====== Passage given

Awesome SAT! 7-8 ms for 60k objects.

So I recently implemented SAT (Seperating axis theorem), which is an algorithm for finding out whether objects collide. These objects can be rotated, scaled, can have as much vertices as they want, etc.

The algorithm is mainly this: “Two convex polygons don’t intersect, if you are able to draw a straight line in between them.”

After about ~10 hours of blindly writing vector math and collision stuff code from online tutorials and own existing code, I got my version running pretty well the first time.

I corrected some lapses, for example not re-calculating the normals after updating the matrix of them or calculating the normals wrong (forgetting to create the left perpendicular of them) and things like that…

So in this screenshot I’ve got 60k polygons, each having 8 vertices, which are randomly generated. (all convex)

Usually the background is black…
Runs at a somehow steady 30 fps, due to the rendering… the collision tests only take 14-15 milliseconds.
I’ve got a GTX 550 Ti, 8GB and 3.3 GHz 8-core Xenon cpu running here.
The collision detection is single-threaded.

So here the same program is with only 60 polygons:

As you can see the background now is black ( ;D ;D ) and the vertices from the polygons are drawn white, if they’re not colliding with the “mouse-quad” and black, if they do.

The program only tests the “mouse-quad” (a 4-vertex polygon, which you can rotate with the mousewheel and move with the mouse) against all avaliable polygons, so the polygons don’t test collisions with each other, only with the mouse-quad.

============
====== Extracted entries

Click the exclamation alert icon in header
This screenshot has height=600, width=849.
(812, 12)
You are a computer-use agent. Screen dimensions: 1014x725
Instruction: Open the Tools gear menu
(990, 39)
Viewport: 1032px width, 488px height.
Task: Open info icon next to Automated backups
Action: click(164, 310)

============
====== Extracted entries

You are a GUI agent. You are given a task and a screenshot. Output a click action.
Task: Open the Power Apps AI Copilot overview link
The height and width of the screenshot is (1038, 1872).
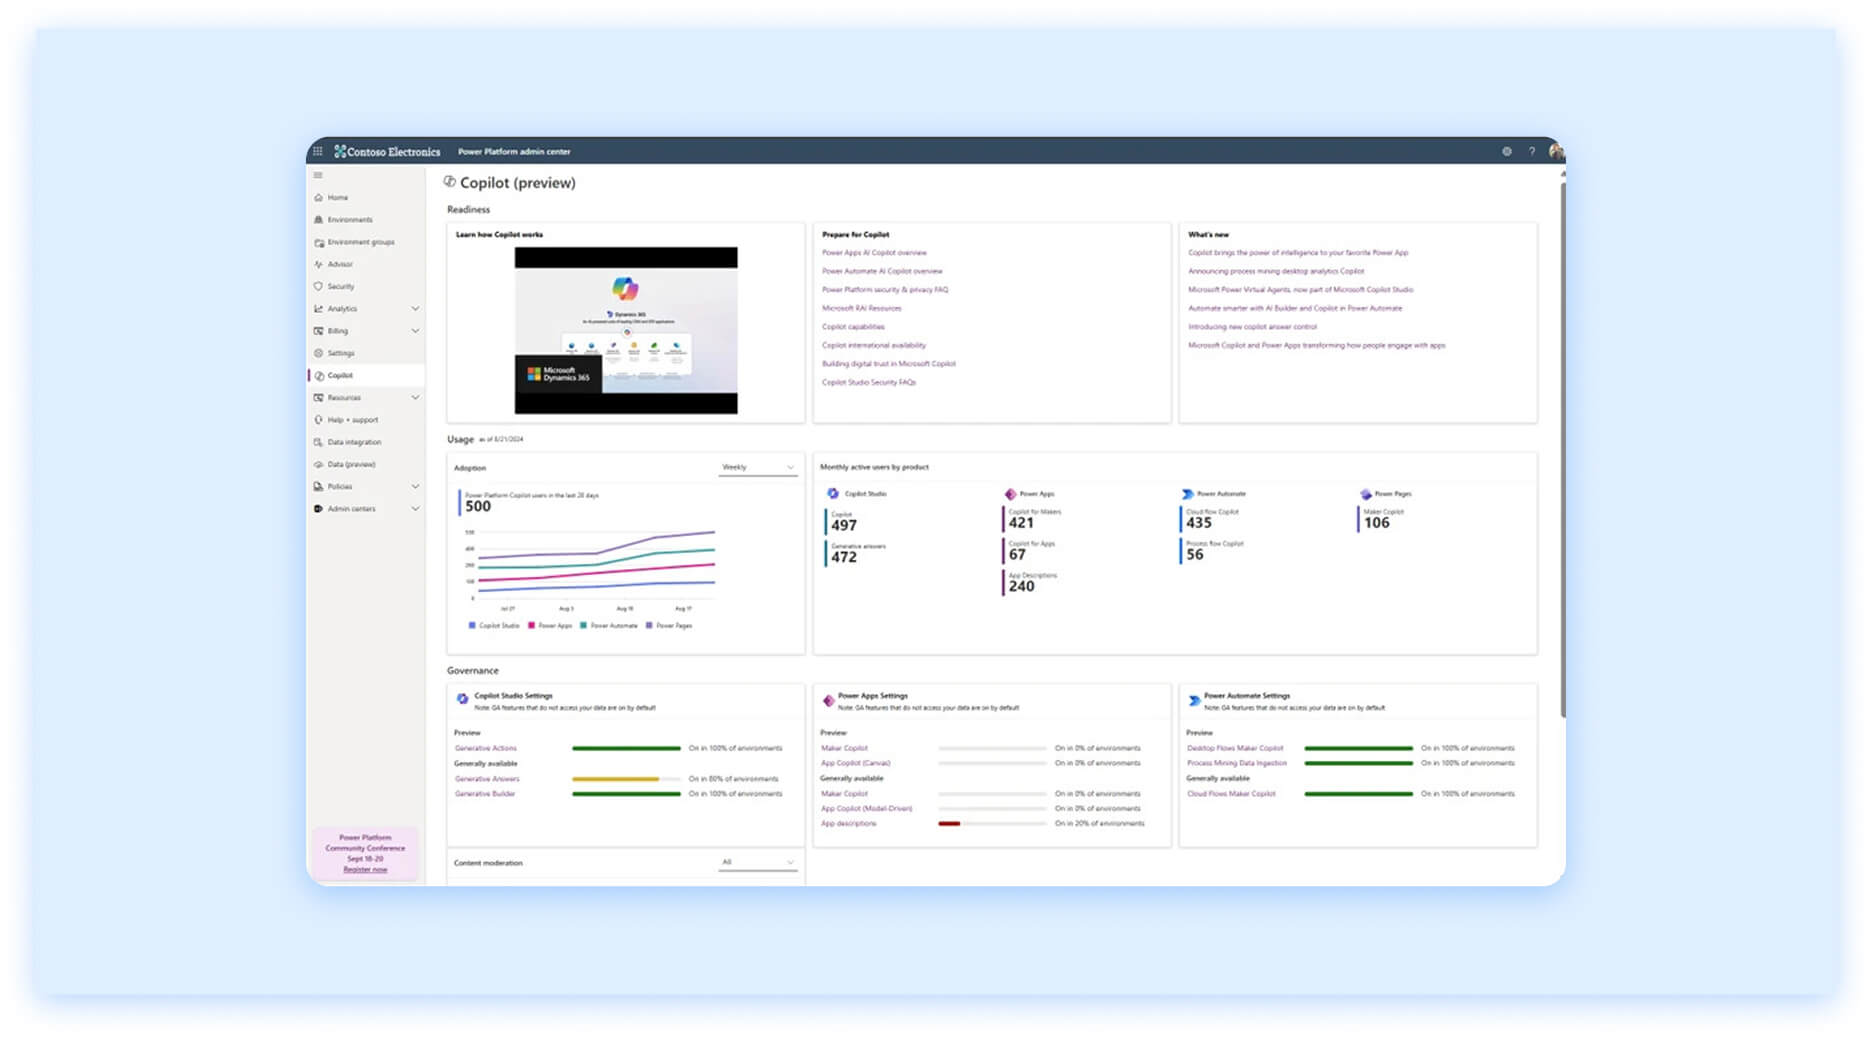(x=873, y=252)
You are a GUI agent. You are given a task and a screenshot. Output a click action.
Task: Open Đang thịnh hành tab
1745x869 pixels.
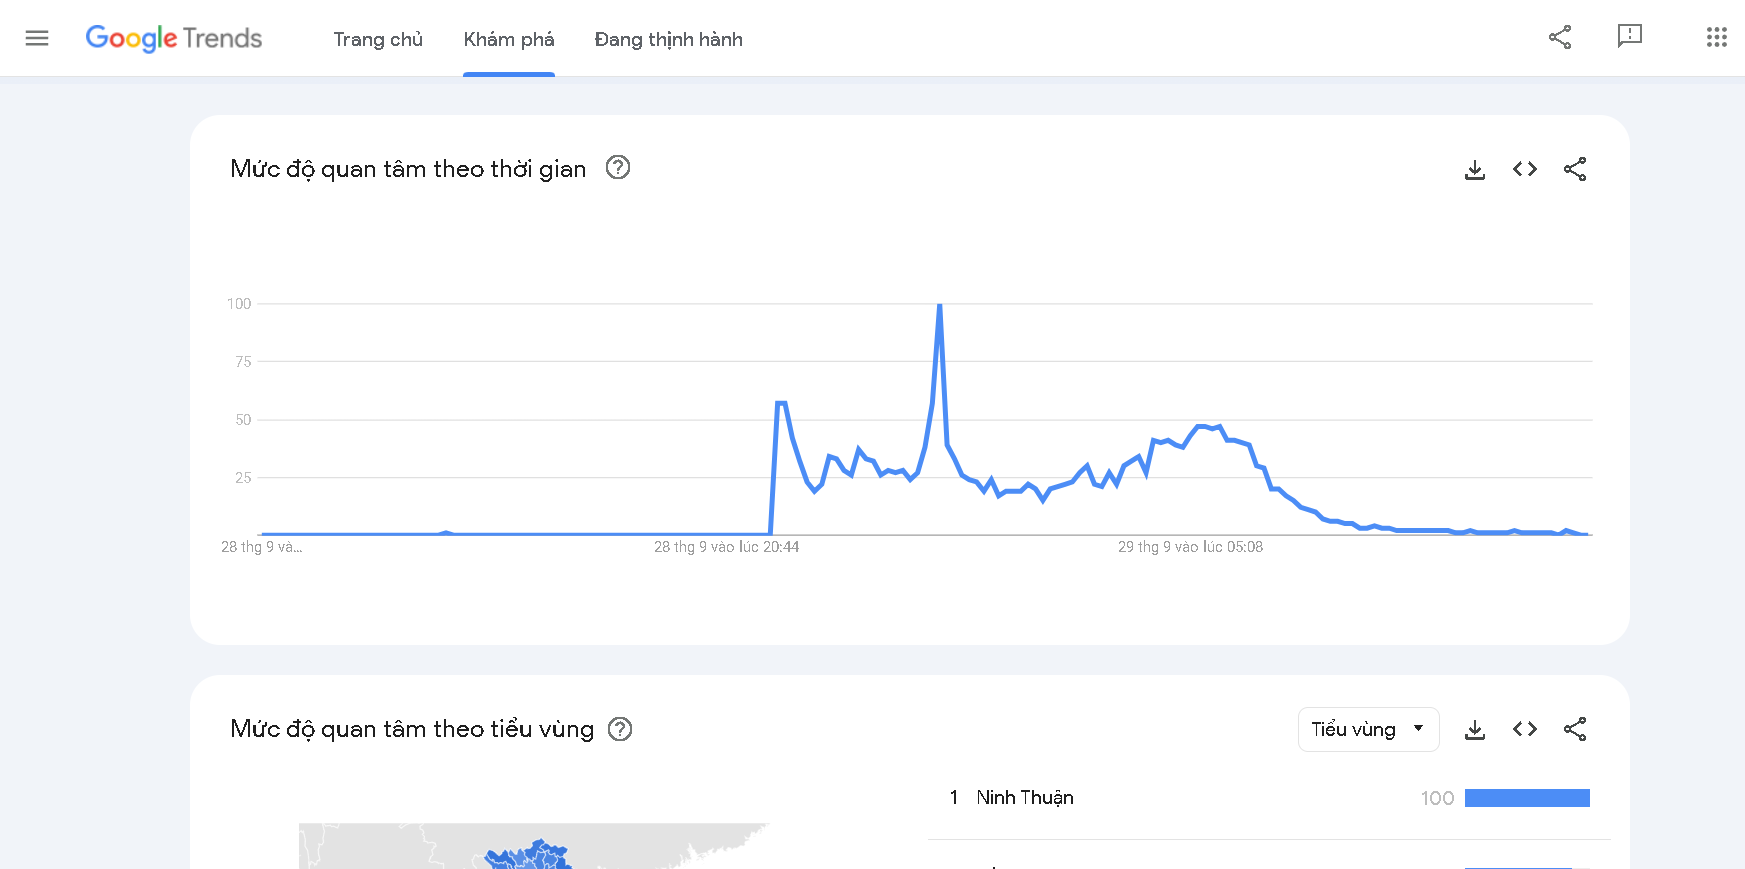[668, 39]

============

== Goals ==
(a) In the post on the SAT collision test, what graphics card does the author run the program on?
(b) Please pick up the post about the SAT collision test after its last sentence and extend it by a few paragraphs in the same voice.

== Results for the exercise ==
(a) A GTX 550 Ti.

(b)
I’ve got a pretty good pc, I want to see what performance you get :slight_smile:

[url=]Download HERE[/url] I want to see what performance you get :) Remember to start via command line to see additional information!

Added download link, see topic :slight_smile:

How many objects can your pc handle? :wink:

I further improved this version with using a circle vs. circle pre-collision test instead of a AABB vs AABB collision test.

This now works almost twice as fast!
It takes 7-8 milliseconds to test a quad against 60k 8-sided polygons. This means the demo is actually able to run with 60 frames per second with 60k polygons on my pc.

I’m satisfied now :slight_smile:

But I still want to know how far you can get…


I tested it, my CPU is an intel i7 2630QM.
I can have 40000 polygons taking 16ms … your PC is really fast :smiley:

Wow, at least there are some people trying it :slight_smile:

Well, I just built the new version (the link was still the old one…).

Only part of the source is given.